2000年、伊良部島ダツマスの映像
                                              野村伸一

 沖縄県宮古市伊良部島のアダンニ御嶽でおこなわれるダツマス。ダツは抱く、マスは枡(祭器)。新生児報告の儀礼(比嘉康雄「母たちの土地(くに)」7『琉球新報』、1996年7月31日)。
 前年旧4月から翌年5月までに生まれた子供のための神願い。新暦6、7月の行事。子の祖父母、両親、また帰郷できないばあいは本家の者が参加。村の子、神の子として祝福を受ける。
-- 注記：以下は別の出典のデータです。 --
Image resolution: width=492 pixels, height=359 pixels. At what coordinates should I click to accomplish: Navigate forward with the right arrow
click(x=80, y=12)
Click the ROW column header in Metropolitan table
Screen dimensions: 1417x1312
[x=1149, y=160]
祈願後は祝宴の場となる(奥濱幸子『暮らしと祈り』、ニライ社、1997年、57-67頁)。

 映像 2000年6月29日 (3分42秒)
当日の参加者は100名余り。

  1) アダンニ御嶽のプ(ピ)スギニー拝所(ムトゥ)での祈り。新生児の父親ファヌウヤが主役のはずだが、母親たちが圧倒的に多い。
 下地カメ(1918-)さんによると「今年のダスマス拝みをやった子たちはすくすく育つように」と祈るとのこと。
  2) 赤児への祈願ののち、ユーヌンマ(司祭者)らはブトゥザ(踊り座。ユークゥ<五穀豊饒>祭で踊る所)に移動して祈る。この反対側(南側)にはナーヌス(名主)という拝所もある。そこは名前を授けるところとみられている。拝所は都合三箇所である。
  3)祈願のあとの宴。宮古民謡ほかの歌と踊り。